Written by M. Sean High—Staff Attorney
On February 11, 2016, the United States Court of
Appeals for the Fifth Circuit issued an unpublished opinion affirming dismissal
of a complaint for damages resulting from an alleged misrepresentation regarding
an insurance agent’s license to sell crop insurance (Shannon v. Ham, 2016 U.S. App. LEXIS 2404).
According to the court, farmers Billy and Fannie
Shannon (Shannons) filed a complaint alleging that insurance agent Bobby Ham
(Ham) committed fraud by selling the couple crop insurance without a license; the
result of which was a subsequent mishandling of their crop insurance policy and
claims that resulted in over $200,000 in damages.
According to the court, the Shannons did not show “a
causal connection between Ham’s lack of an insurance license and his
mishandling of their policies.” The court asserted that Ham provided the
Shannons with seven years of satisfactory insurance service without issue, and
thus, “it is far more likely that Ham’s lack of licensure played no part in the
Shannons’ injuries and that the claim mishandling that occurred in 2011 and
2012 is attributed to other causes.”

**Jobs:**
(a) Repeat the crop insurance case summary word for word, starting at "According to the court, farmers" and ending at "over $200,000 in damages.".
(b) Carry the crop insurance case summary forward from its final sentence.
The data has no connection to the crop insurance case summary.

**Data:**

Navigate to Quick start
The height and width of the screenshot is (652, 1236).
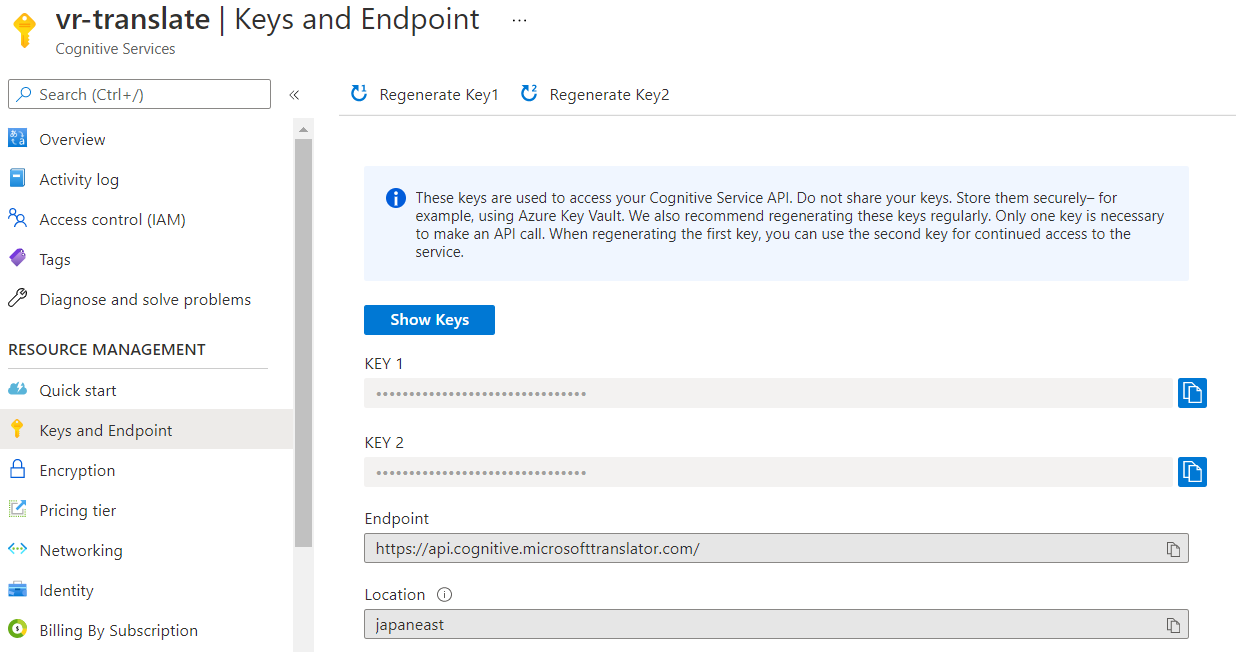point(78,391)
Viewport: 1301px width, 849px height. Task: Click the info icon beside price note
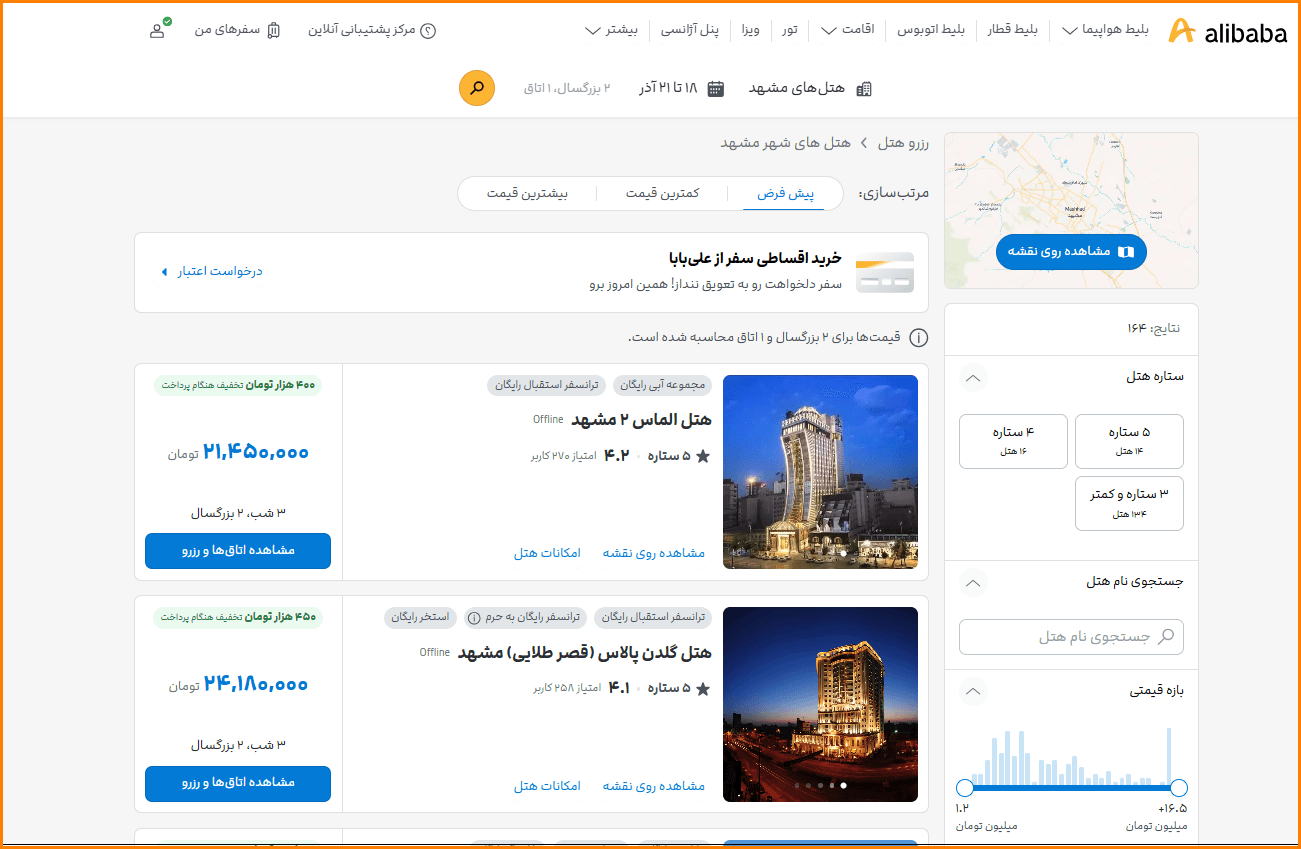917,338
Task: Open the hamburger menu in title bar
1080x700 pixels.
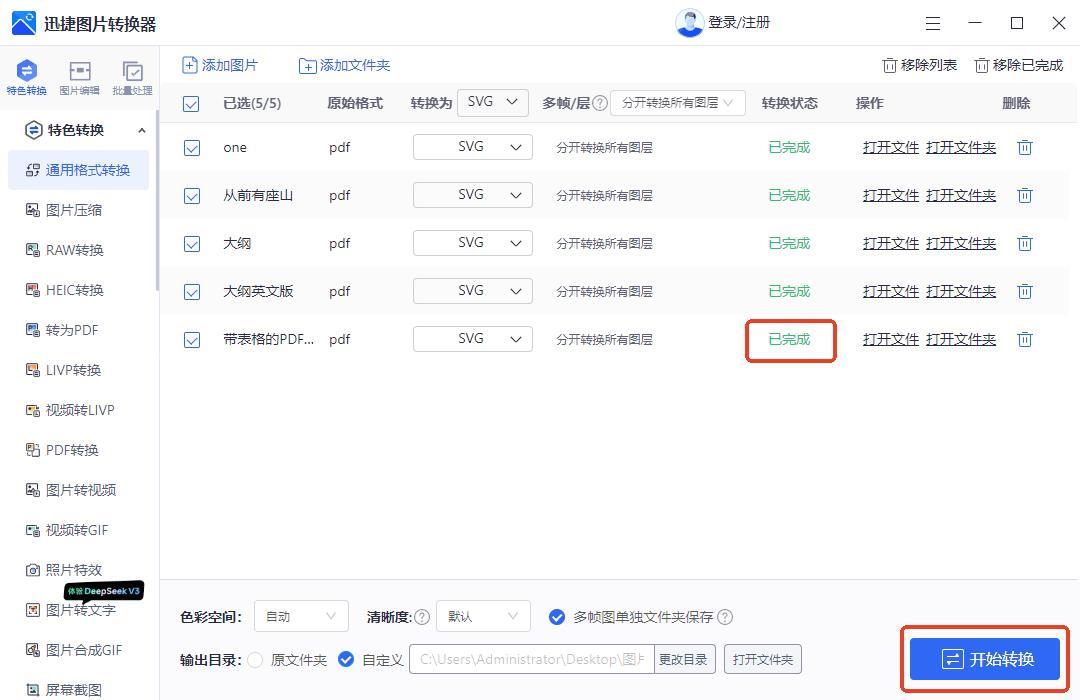Action: [932, 23]
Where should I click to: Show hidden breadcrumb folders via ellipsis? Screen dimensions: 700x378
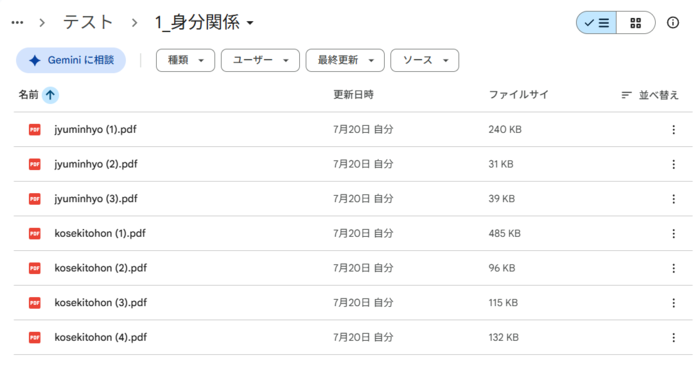coord(17,23)
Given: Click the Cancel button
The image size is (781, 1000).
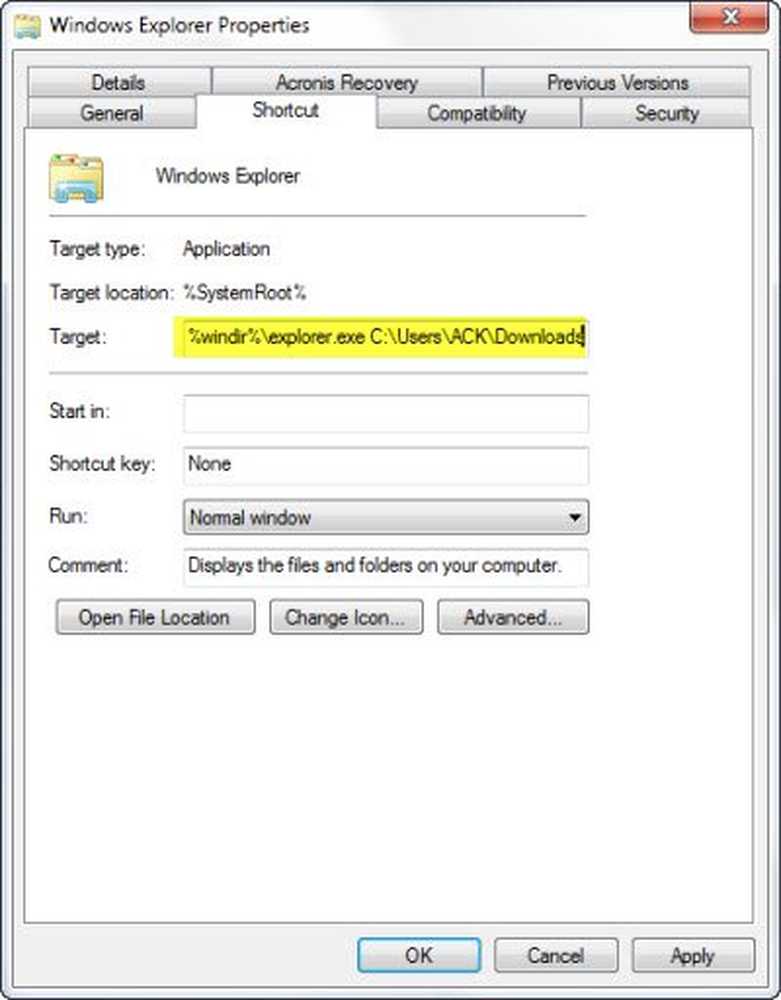Looking at the screenshot, I should tap(556, 955).
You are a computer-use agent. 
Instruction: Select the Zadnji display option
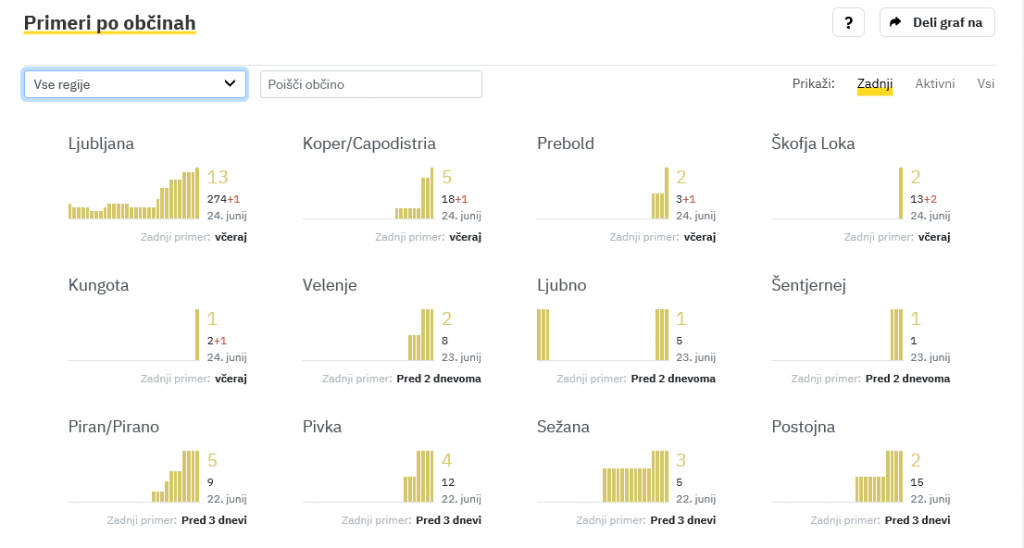click(874, 84)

**Responses to the tasks:**
(a)
According to the court, farmers Billy and Fannie
Shannon (Shannons) filed a complaint alleging that insurance agent Bobby Ham
(Ham) committed fraud by selling the couple crop insurance without a license; the
result of which was a subsequent mishandling of their crop insurance policy and
claims that resulted in over $200,000 in damages.

(b)
The court stated: “there is no direct relationship
between the lie and the injury because the Shannons have not plausibly alleged
that the lie had anything to do with the eventual claims mishandling.” Ultimately,
the court affirmed the dismissal of the Shannons’ complaint because Ham’s
faulty insurance credentials were not the proximate cause of his mishandling of
the crop insurance policy and claims; the result of which meant the Shannons’ complaint
failed to state a plausible claim for relief as required under 12(b)(6) of the
Federal Rules of Civil Procedure.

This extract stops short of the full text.